--- TO DO ---
Go through the entries below and return every line that contains "height".

(Stored data)
::::::

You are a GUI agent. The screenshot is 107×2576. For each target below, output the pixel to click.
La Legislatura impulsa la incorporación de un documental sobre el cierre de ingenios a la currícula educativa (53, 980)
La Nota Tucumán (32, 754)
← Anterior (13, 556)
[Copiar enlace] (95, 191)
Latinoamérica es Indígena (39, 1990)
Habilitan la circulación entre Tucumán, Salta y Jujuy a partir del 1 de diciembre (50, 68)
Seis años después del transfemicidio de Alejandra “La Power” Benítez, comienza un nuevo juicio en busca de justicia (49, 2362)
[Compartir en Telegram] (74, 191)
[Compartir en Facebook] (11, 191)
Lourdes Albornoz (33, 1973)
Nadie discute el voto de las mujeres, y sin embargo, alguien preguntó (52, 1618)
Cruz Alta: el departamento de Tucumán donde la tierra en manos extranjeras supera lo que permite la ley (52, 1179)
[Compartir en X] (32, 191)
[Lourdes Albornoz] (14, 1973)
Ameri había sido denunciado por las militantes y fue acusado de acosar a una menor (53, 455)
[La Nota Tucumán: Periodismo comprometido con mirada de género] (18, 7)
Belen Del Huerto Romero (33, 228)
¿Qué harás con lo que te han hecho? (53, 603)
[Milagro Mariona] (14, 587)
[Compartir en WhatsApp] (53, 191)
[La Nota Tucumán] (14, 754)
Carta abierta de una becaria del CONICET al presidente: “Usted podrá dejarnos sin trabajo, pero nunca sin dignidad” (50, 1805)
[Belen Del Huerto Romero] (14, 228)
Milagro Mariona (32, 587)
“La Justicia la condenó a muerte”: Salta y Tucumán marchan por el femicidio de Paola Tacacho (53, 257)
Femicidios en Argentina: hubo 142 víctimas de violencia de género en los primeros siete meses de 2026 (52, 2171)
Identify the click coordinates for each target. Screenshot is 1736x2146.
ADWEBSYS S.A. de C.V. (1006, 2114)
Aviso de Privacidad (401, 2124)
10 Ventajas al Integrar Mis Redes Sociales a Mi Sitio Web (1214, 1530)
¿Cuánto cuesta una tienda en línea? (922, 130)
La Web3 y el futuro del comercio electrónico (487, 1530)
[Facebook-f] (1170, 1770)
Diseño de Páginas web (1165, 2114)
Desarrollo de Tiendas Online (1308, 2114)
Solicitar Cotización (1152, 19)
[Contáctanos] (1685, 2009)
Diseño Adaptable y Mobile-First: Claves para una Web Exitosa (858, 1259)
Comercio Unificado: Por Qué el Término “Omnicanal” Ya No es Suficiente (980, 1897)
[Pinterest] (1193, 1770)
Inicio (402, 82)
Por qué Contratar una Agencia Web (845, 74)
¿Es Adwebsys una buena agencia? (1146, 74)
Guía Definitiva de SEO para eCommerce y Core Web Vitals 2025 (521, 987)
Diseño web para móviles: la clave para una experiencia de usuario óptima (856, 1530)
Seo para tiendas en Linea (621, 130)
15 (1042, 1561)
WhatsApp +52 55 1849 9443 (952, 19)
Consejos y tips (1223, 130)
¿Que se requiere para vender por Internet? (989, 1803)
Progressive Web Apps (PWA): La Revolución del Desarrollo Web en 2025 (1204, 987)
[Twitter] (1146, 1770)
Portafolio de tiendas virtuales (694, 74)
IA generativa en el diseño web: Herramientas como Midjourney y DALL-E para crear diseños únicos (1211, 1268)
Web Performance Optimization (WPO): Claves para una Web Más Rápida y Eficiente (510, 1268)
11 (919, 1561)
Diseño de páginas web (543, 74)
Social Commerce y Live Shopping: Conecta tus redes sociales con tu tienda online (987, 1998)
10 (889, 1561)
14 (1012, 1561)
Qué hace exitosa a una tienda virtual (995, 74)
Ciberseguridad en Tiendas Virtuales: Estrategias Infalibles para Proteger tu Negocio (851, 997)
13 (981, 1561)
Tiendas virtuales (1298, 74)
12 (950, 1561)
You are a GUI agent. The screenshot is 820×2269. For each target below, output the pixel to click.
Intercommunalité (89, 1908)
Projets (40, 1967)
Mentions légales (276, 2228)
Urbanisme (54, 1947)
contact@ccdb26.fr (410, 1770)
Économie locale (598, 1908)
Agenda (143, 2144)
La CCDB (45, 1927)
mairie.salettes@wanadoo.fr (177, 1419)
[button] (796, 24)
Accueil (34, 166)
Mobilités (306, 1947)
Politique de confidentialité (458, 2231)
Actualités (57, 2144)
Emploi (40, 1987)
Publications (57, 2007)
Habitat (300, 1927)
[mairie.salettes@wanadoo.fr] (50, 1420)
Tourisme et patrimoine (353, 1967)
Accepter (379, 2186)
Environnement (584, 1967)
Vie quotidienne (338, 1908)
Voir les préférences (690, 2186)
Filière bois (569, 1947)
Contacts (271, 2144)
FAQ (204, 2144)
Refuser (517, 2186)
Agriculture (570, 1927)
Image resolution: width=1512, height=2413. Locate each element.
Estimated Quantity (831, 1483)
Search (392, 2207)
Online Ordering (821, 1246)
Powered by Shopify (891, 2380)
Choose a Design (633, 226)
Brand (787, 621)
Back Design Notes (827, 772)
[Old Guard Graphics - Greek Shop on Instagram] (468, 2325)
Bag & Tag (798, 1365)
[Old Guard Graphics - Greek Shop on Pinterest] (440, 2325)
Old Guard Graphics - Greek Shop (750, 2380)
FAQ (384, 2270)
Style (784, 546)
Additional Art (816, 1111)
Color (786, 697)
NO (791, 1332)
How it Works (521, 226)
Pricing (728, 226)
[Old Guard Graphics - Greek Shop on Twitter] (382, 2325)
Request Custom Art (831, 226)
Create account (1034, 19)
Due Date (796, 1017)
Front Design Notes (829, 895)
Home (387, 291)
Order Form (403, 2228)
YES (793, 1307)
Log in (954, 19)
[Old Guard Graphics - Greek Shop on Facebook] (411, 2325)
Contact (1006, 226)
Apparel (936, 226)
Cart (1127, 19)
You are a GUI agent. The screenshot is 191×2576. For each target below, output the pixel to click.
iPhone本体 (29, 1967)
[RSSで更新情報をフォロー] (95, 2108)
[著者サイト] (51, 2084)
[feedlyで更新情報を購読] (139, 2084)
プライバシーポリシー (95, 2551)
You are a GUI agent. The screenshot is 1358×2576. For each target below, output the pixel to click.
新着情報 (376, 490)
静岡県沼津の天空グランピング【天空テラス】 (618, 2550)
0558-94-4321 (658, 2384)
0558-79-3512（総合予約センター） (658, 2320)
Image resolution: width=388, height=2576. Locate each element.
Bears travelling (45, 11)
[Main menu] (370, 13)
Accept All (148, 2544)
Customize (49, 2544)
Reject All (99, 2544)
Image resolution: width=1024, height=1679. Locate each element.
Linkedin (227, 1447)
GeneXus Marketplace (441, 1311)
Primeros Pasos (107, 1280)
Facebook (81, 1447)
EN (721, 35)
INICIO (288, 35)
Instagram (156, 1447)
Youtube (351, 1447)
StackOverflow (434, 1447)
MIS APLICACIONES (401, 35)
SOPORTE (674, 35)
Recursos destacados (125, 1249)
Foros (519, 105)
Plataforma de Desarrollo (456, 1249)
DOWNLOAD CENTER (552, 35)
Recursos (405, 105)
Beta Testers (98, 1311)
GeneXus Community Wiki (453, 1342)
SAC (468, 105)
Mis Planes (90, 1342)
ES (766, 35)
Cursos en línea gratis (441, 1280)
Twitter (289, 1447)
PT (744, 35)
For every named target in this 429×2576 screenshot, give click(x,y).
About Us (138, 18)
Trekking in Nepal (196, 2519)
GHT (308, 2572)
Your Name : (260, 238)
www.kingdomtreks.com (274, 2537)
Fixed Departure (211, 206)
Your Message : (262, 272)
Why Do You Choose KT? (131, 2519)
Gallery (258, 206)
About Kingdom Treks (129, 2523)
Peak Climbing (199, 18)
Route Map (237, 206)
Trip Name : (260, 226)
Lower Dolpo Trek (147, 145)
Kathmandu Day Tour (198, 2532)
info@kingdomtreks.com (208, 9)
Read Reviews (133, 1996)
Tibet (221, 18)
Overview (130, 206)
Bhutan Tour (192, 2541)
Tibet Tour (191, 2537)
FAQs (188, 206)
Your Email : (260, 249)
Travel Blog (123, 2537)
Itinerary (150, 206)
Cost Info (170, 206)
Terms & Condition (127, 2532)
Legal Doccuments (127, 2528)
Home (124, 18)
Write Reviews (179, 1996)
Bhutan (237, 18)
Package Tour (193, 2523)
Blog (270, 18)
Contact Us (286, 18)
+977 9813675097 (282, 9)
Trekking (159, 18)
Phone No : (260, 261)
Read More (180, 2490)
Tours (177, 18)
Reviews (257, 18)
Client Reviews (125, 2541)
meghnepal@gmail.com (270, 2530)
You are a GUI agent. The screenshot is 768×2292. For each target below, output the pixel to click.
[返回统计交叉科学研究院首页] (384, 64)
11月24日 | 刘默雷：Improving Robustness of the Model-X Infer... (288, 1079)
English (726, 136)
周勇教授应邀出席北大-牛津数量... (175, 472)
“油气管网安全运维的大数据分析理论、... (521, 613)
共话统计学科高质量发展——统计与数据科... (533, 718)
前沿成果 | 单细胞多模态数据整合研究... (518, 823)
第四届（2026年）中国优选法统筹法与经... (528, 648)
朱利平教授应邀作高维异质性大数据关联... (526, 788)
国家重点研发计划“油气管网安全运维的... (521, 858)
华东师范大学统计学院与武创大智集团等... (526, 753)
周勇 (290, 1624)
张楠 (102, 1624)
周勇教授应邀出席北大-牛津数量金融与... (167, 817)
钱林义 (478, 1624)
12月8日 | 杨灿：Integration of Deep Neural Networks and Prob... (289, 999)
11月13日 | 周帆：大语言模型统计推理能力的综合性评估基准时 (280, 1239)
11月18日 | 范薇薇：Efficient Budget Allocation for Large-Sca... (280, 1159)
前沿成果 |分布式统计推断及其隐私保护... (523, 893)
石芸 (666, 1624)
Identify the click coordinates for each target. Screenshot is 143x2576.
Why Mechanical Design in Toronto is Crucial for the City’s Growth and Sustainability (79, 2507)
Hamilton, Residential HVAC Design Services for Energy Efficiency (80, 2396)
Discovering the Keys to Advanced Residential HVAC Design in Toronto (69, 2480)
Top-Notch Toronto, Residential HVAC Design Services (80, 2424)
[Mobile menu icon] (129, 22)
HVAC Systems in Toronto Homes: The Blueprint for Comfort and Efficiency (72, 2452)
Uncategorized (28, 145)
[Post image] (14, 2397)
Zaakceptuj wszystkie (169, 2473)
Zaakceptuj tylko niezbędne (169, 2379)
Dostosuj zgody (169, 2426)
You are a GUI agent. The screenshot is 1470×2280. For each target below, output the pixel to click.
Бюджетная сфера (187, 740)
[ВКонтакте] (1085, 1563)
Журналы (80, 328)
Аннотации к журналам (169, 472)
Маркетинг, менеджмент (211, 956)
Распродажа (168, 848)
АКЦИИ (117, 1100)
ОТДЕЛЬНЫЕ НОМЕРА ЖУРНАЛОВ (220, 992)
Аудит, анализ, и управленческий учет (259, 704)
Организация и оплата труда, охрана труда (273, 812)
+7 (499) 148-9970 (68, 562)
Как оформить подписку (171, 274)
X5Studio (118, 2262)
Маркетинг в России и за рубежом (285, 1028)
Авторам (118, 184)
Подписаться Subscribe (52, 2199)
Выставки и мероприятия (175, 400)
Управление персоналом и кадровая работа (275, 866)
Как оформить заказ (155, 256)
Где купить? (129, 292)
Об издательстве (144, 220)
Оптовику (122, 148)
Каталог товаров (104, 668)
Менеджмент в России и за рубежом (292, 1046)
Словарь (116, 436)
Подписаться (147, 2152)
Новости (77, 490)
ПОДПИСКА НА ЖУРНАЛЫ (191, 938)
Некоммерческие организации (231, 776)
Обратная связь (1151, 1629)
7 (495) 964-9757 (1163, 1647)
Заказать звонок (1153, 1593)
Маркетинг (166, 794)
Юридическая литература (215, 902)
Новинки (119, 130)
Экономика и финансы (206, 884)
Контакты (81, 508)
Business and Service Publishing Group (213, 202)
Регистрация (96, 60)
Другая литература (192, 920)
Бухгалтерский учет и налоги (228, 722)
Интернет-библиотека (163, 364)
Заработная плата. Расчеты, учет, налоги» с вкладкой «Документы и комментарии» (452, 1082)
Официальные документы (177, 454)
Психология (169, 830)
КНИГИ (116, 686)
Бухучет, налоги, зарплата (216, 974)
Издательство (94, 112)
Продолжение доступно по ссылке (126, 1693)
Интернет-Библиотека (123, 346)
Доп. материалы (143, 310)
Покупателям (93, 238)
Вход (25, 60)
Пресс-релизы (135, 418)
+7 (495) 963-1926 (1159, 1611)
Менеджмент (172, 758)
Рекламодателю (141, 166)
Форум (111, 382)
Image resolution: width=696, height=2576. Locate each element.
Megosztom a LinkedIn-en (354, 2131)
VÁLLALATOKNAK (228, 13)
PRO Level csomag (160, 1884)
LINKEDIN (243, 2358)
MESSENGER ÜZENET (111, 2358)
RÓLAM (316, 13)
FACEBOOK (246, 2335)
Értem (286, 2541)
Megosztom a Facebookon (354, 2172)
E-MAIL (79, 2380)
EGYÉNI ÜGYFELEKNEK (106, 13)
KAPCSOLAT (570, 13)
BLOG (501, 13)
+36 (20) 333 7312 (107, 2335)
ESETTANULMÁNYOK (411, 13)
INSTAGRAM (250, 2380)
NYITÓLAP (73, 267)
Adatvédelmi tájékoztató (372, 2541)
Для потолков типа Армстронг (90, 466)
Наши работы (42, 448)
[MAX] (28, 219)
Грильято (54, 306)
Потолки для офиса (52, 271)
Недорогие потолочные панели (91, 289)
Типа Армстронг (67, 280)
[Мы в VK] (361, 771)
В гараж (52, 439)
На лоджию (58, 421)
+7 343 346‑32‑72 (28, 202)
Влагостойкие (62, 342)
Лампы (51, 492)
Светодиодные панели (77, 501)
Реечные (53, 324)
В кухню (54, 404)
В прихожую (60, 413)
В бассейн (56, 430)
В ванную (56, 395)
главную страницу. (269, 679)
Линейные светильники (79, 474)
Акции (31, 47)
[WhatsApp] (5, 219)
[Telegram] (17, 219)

::::::

--- EXERCISE RESULT ---
Image resolution: width=1512, height=2413. Locate each element.
Image resolution: width=388, height=2576. Locate each element.
Image resolution: width=1024, height=1679. Locate each element.
Image resolution: width=696, height=2576. Locate each element.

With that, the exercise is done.